Jakarta, EKOIN.CO – ChatGPT, platform kecerdasan buatan (AI) besutan OpenAI, terus menjadi andalan jutaan pengguna untuk berbagai kebutuhan, mulai dari pertanyaan sederhana hingga analisis kompleks. Dalam waktu kurang dari dua tahun, pengguna aktif bulanannya mencapai 500 juta, menjadikannya salah satu layanan AI paling populer di dunia. Namun, data terbaru mengungkap pergeseran tren pertanyaan yang diajukan pengguna sepanjang 2025.
Prompt terkait pengembangan perangkat lunak (software development) masih mendominasi dengan porsi 29% dari total pertanyaan pada Maret-April 2025. Namun, angka ini turun signifikan dibandingkan tahun sebelumnya yang mencapai 44%. “Ini mungkin mencerminkan bahwa pengguna awal ChatGPT banyak berasal dari kalangan teknis, sementara sekarang semakin banyak masyarakat umum yang memanfaatkannya,” jelas seorang analis AI, seperti dilansir dari TechMonitor.

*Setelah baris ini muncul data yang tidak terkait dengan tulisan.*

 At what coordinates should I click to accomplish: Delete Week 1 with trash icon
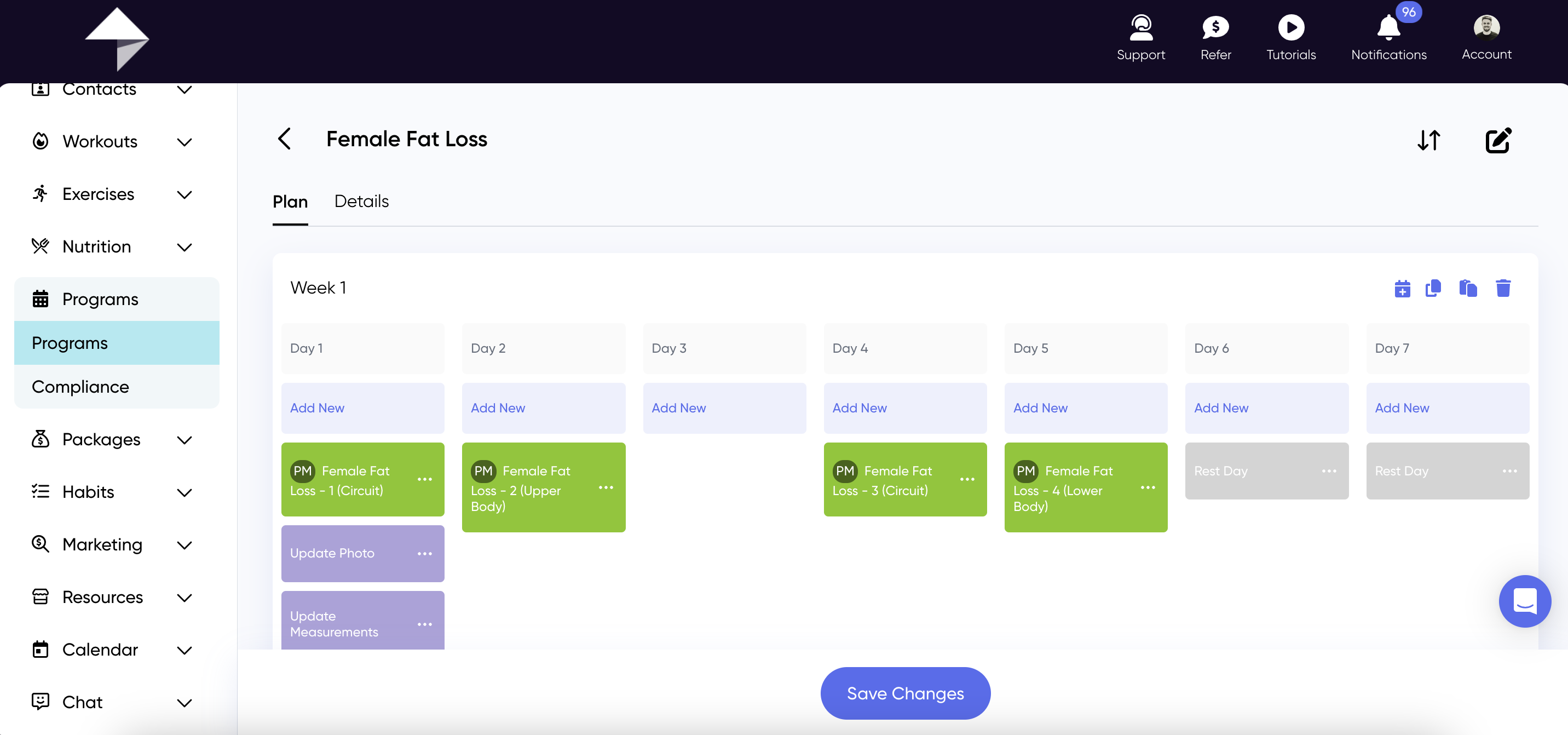pos(1503,288)
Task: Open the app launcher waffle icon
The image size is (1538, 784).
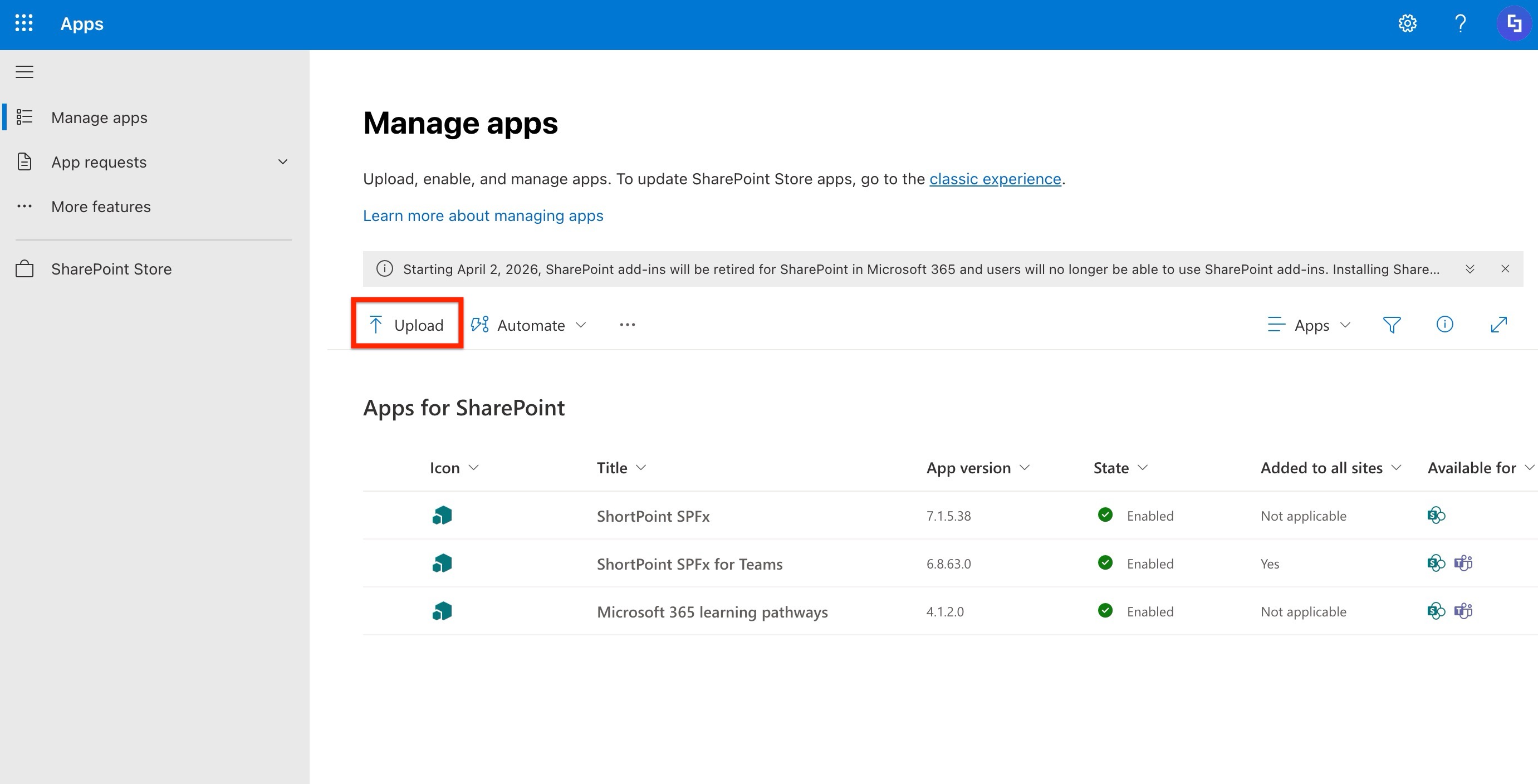Action: point(24,24)
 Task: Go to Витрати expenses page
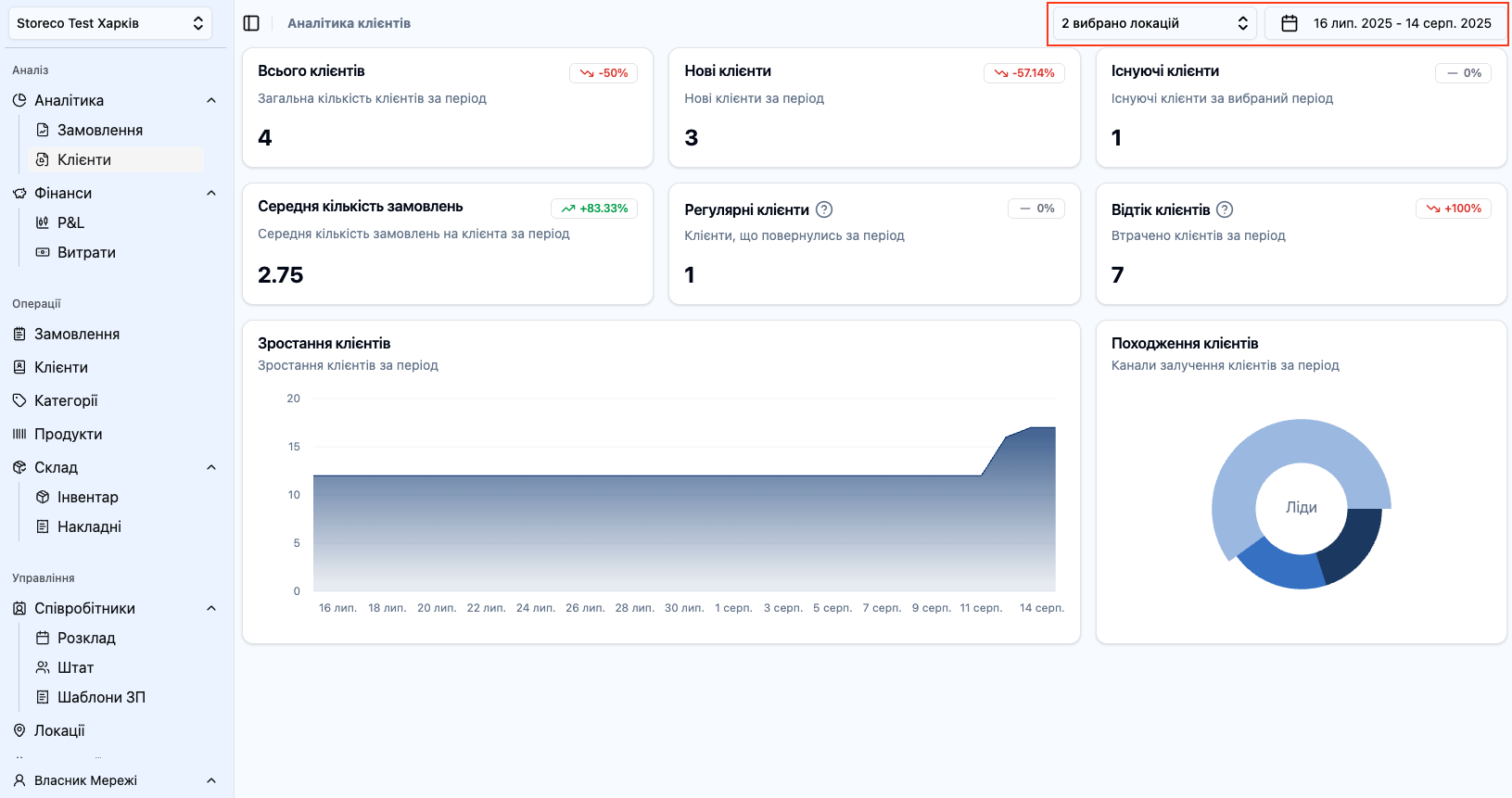86,252
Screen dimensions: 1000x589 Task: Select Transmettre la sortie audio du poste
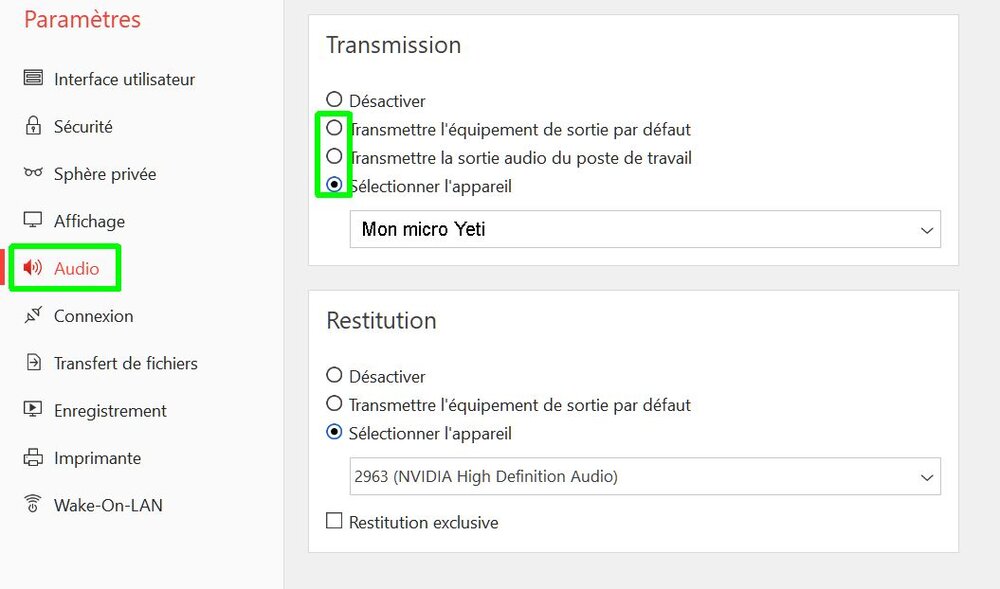click(x=334, y=157)
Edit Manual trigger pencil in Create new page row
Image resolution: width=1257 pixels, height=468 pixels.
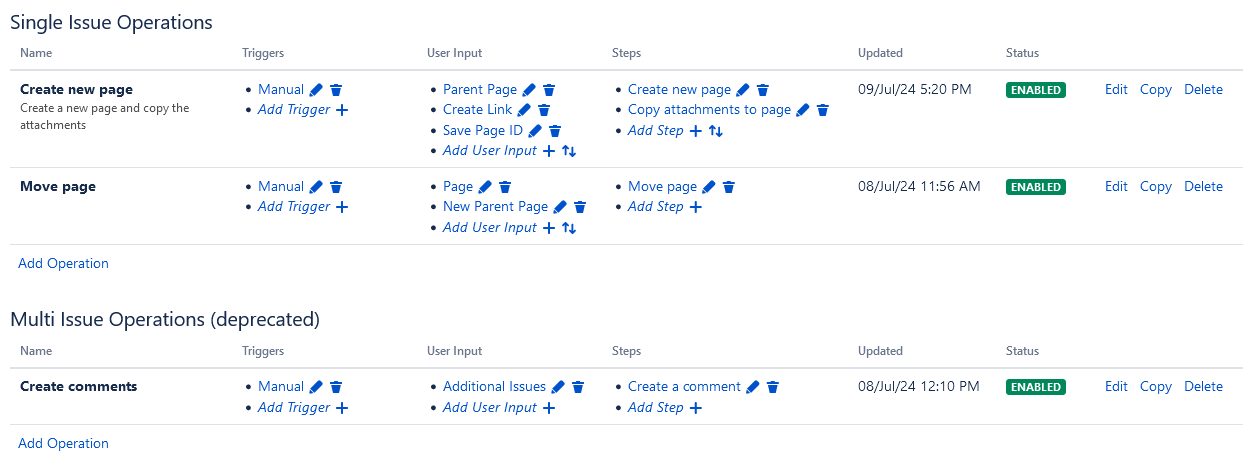316,90
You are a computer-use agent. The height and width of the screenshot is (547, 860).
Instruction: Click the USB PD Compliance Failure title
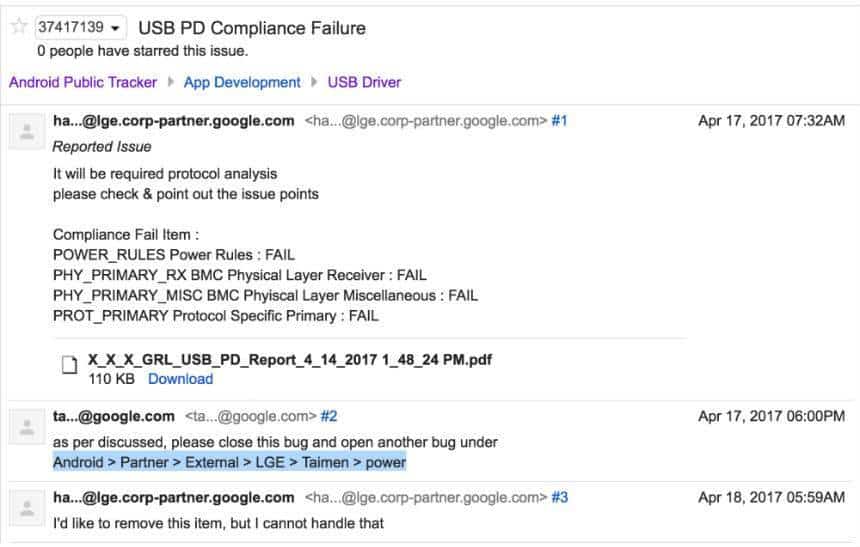(252, 28)
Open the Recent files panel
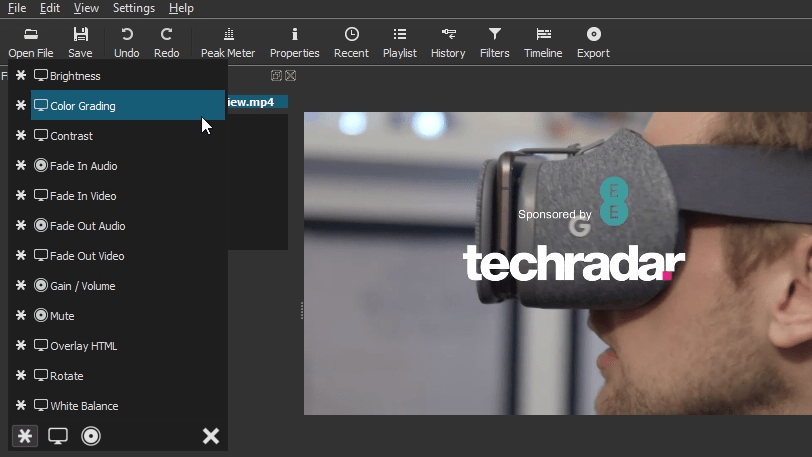 351,42
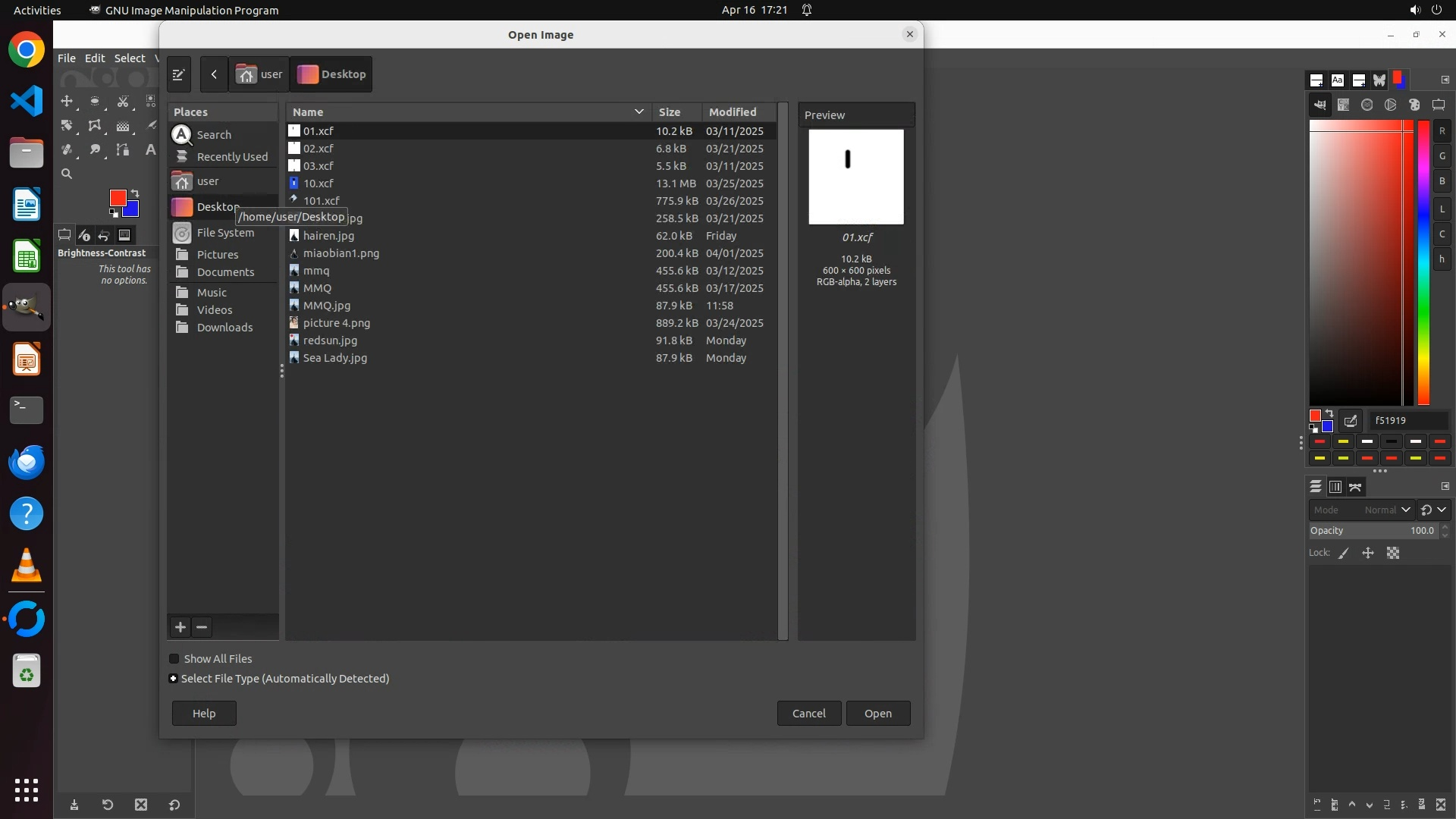Open the Edit menu

(94, 58)
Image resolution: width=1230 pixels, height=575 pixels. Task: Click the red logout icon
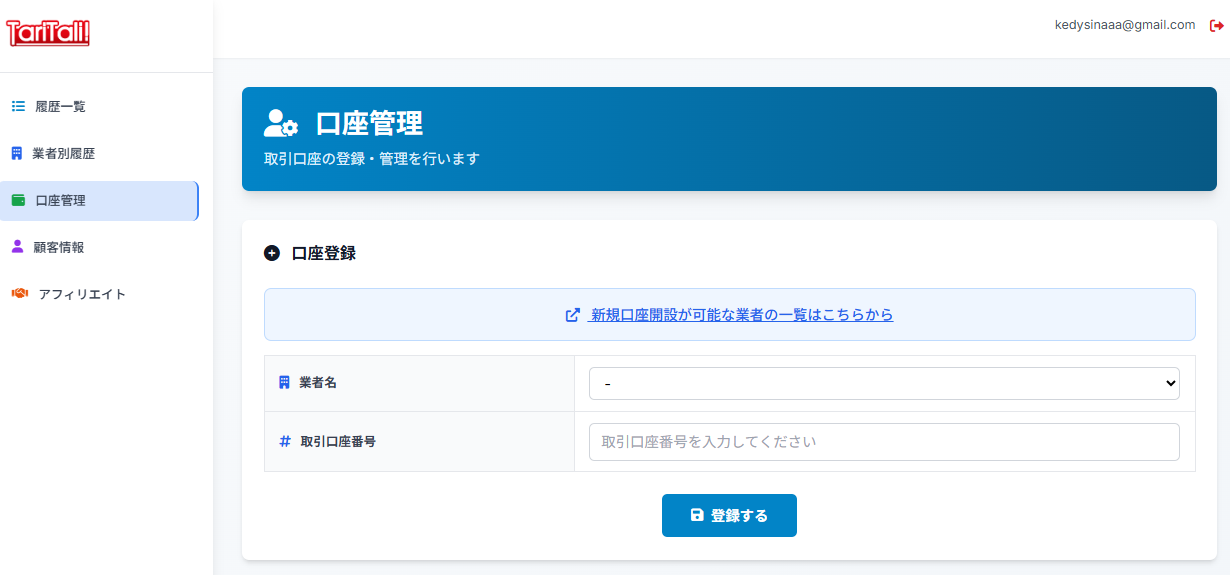[1216, 25]
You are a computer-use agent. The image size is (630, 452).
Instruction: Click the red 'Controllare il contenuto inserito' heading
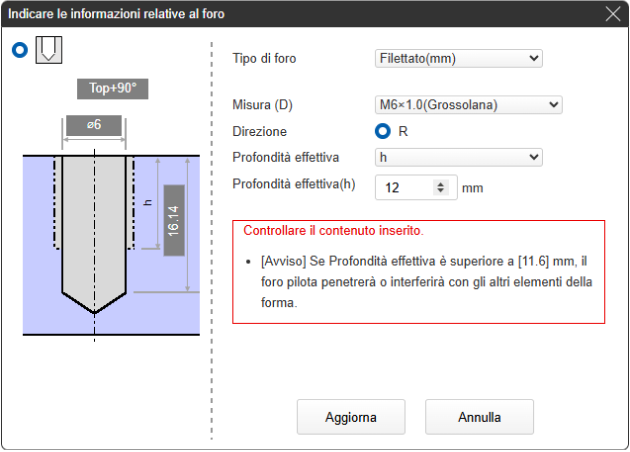(333, 231)
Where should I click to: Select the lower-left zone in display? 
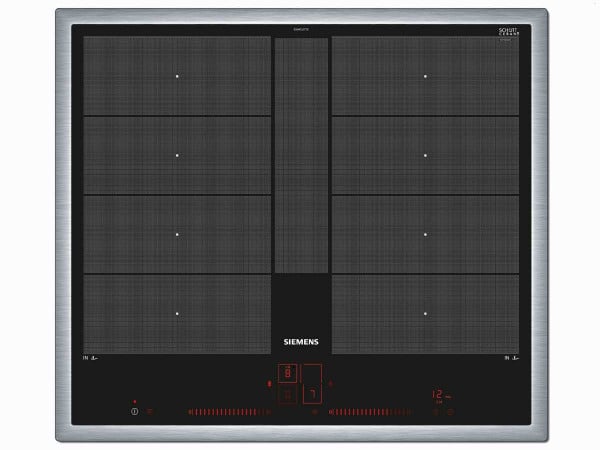(x=288, y=395)
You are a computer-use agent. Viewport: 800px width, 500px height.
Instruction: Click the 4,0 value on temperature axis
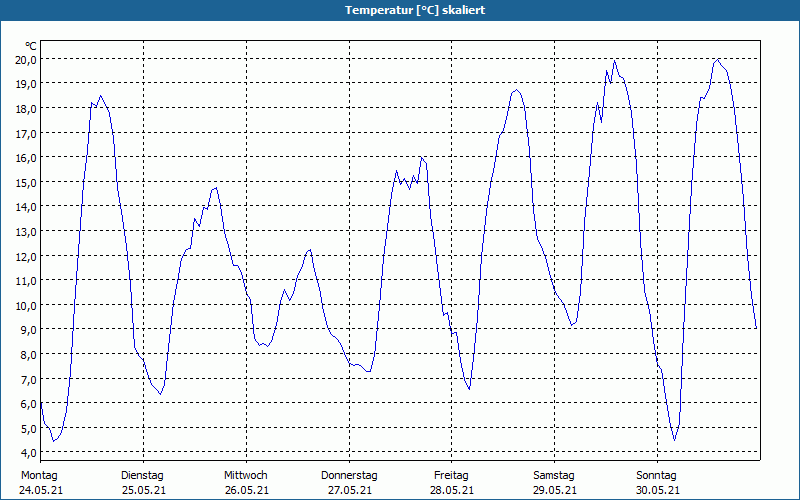[x=27, y=453]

Di posisi kedua, pertanyaan seputar sejarah dan masyarakat naik menjadi 15%, menggeser AI dan machine learning yang sebelumnya lebih dominan. Yang menarik, kategori ekonomi, keuangan, dan pajak mencatat pertumbuhan tercepat dengan peningkatan lebih dari tiga kali lipat dalam setahun. “Banyak pengguna kini memanfaatkan ChatGPT untuk analisis pasar saham, perencanaan keuangan, hingga pemahaman kebijakan fiskal,” ungkap laporan tersebut.